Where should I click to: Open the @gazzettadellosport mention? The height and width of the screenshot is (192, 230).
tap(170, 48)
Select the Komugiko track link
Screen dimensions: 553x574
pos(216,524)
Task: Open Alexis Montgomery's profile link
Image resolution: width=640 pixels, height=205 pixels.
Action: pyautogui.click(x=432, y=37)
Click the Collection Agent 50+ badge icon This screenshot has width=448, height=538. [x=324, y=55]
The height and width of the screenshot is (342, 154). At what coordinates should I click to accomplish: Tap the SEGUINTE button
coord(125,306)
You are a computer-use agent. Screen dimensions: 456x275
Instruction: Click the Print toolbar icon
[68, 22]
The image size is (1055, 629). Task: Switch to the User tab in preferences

--

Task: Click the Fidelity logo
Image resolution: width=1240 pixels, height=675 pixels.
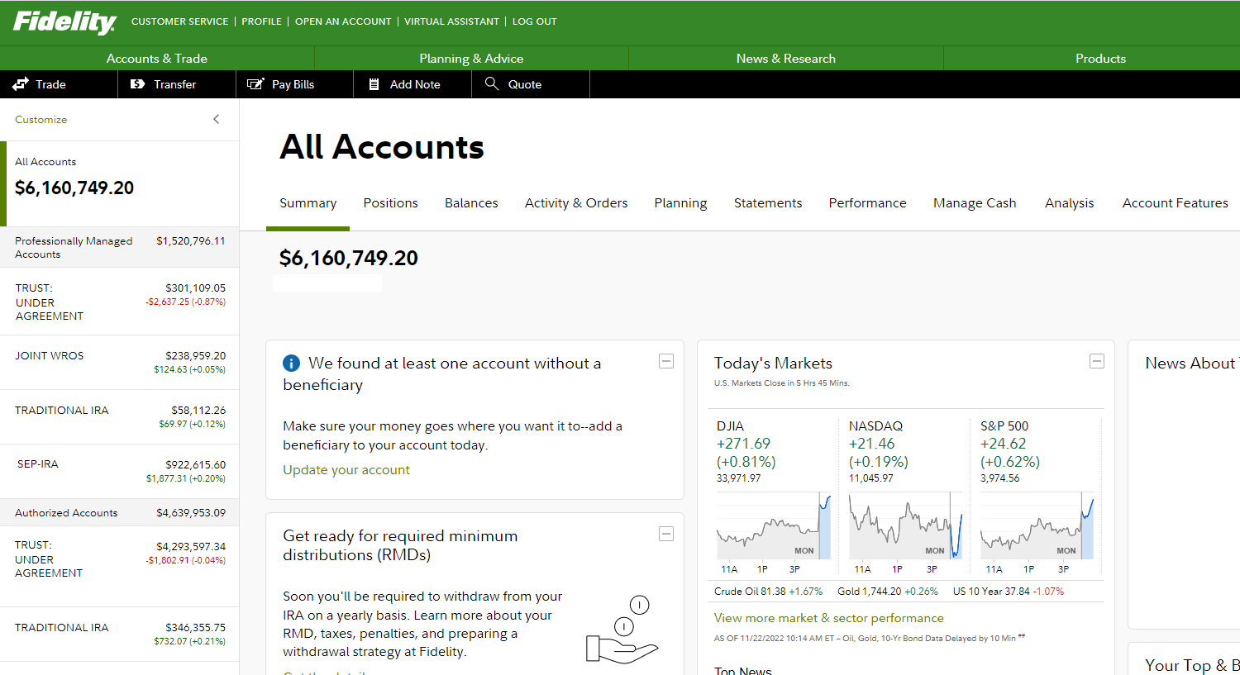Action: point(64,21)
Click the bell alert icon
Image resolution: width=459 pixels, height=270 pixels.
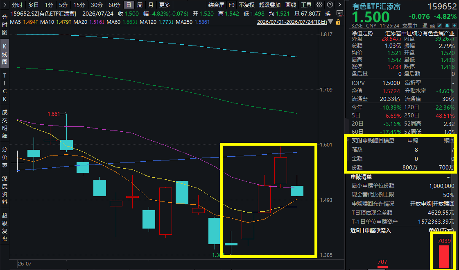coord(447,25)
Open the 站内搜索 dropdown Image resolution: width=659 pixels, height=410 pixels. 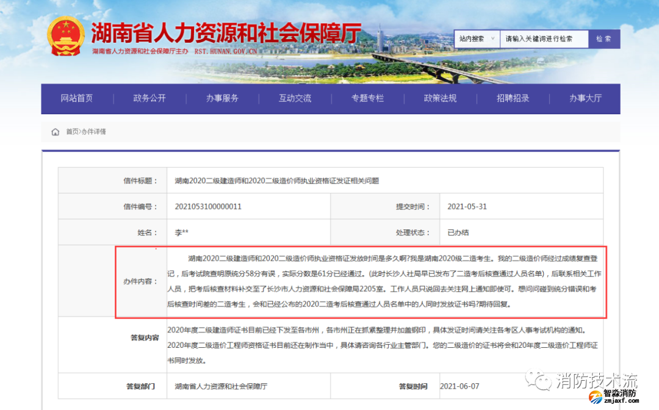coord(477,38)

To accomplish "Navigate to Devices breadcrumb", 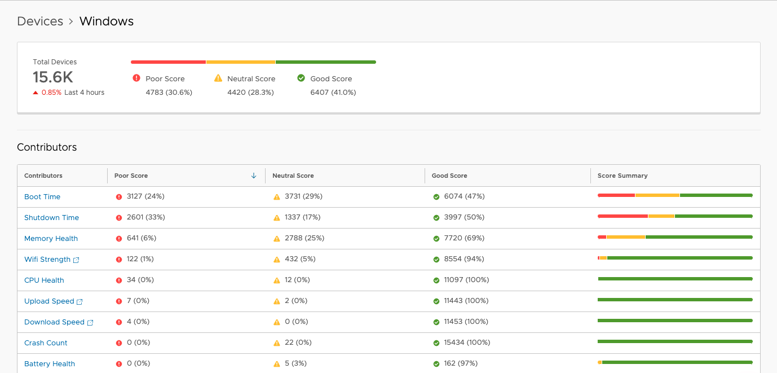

▸ WHAT IS REQUIRED: Using the data above, count the lines that hold the string "Task". Report the number and nothing else.

▸ RESULT OF THIS EXERCISE: 3